He explained that he’d had similar problems in the army in the Second World War. He had joined up in 1940 and, being bookish sort and a homosexual to boot, had suffered similar torments. In the end he told me it drove him almost insane but he got the advice he had given me from a corporal and it had worked. He fought back, fought dirty and never backed down unless unconscious, which had happened more than once.

He then spent the next week inculcating me in the art of fighting dirty. I learnt the value of bollock grabbing, instep crunching, long fingernails and elbow strikes to the face. It was kind of like Karate Kid without the boring 'wax on, wax off' rubbish and substituting a wizened Asian man with a gay, perpetually drunk Scotsman (which to my mind would have made a better film.)

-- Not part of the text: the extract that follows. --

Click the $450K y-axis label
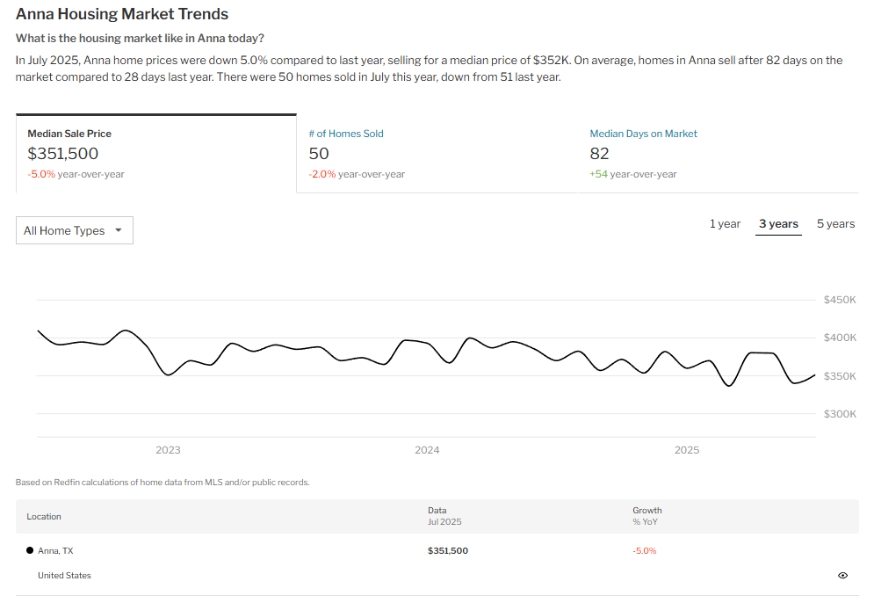 (x=839, y=300)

As the next term started I used his advice. Once the bullying started I hit out and didn’t stop hitting, biting and scratching until they ran off or I couldn’t get up again. Yes, there were many times when I got the shit kicked out of me, because all the fighting in the world won’t help you when it’s five to one, but I didn’t mind it so much. There was none of the sick misery I’d felt as a victim before, more just a stoic acceptance that it was needed and a sneaking pride in my ability to pick myself up and go out and do it again.

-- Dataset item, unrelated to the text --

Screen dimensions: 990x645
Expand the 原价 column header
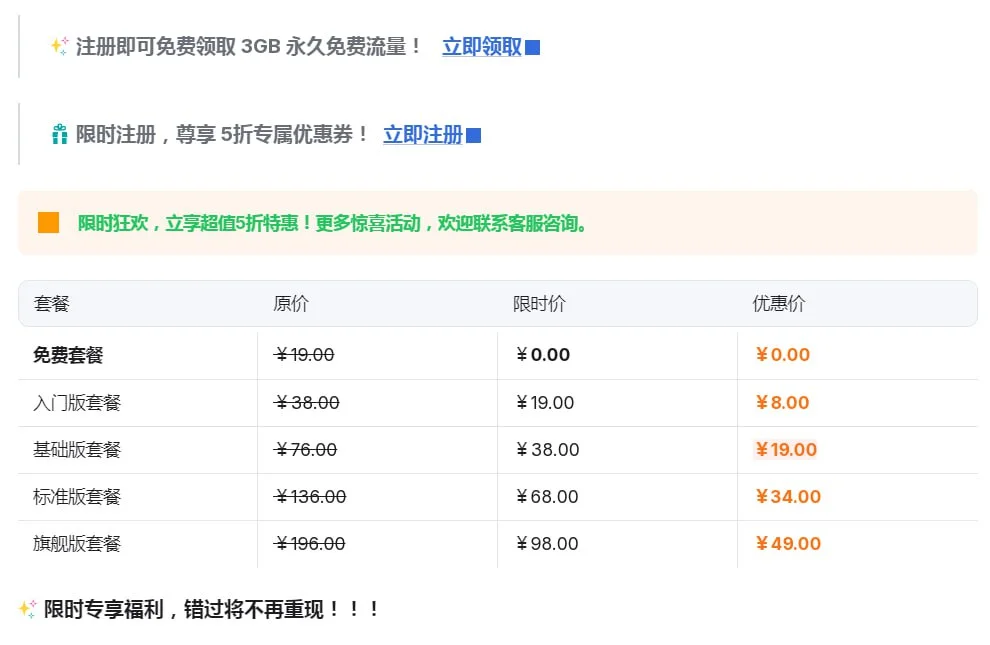[291, 304]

It’s remarkable how quickly the bullies faded away. Most of the scum who bully are cowards deep down, that’s why most of them do it – to prove to themselves that they aren’t, and if there are other kids out there who won’t hurt them they’ll move on to new and easier game. By the end of the term it had stopped all together and I was well on the way to getting some confidence back.

I’ve never had to fight since, apart from one incident on my 29th birthday but that was self-defence, and have grown up to hate bullies and all they stand for, be it in schools, the workplace or wearing a policeman’s uniform. If my goddaughter ever has problems I’ll pass on Jim’s advice with pleasure, just as I’ve passed it on here, and I urge you all to do the same.

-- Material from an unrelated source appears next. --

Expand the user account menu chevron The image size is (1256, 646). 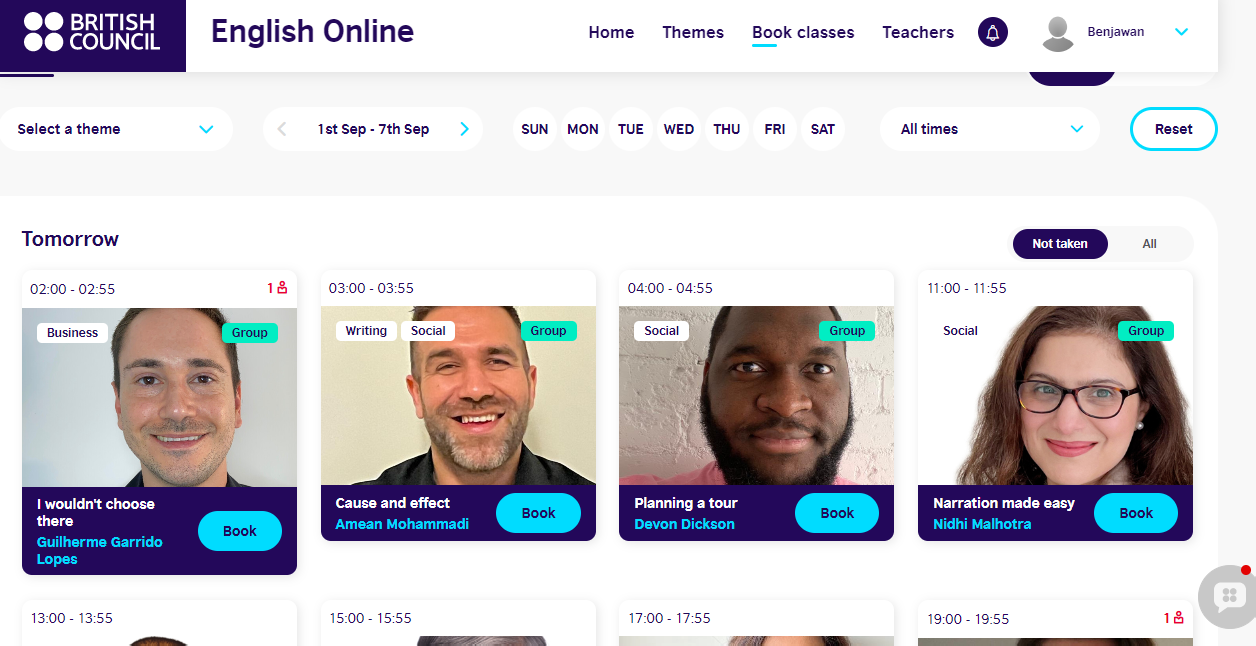coord(1181,32)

Apols for the length but it’s a hot button issue for me.

*The day after Columbine I said as much in the pub and was surprised at how many people agreed. Thank goodness for gun control.
(, Thu 14 May 2009, 0:03, 8 replies)
"It's going to hurt for a wee bit but ye'll have to hammer the cunts."
I LOVE your uncle :) *click*
(, Thu 14 May 2009, 0:10, closed)
I loved him very much too
Sadly he's now in the great distillery in the sky but a better man I've not met.
(, Thu 14 May 2009, 0:17, closed)
your uncle sounds like he was a top bloke.
i got the same advice once, and it fucking works, doesnt it :D
(, Thu 14 May 2009, 6:36, closed)
It really does
I suppose parents don't pass it on because they are afraid their precious little snowflakes are going to get hurt. In fact, I think they're more mentally damaged by letting the bullying continue.
(, Thu 14 May 2009, 19:30, closed)
Your uncle
wins. That is all. Glad to hear he helped make your life better for you.
(, Thu 14 May 2009, 16:23, closed)
Cheers
Thank you. I miss him a lot.
(, Thu 14 May 2009, 19:30, closed)
Uncle
Your uncle was a genius. Yeah, it's not the nicest way of dealing with the problem but in your situation it's probably the only one that would have worked. Good on him, sounds like a top bloke :)

*clicks*
(, Sat 16 May 2009, 22:04, closed)
Clicks from me too...
...it does seem to be the only way through to some people. Once you fight back they either bugger off or strangely want to be your friend!?!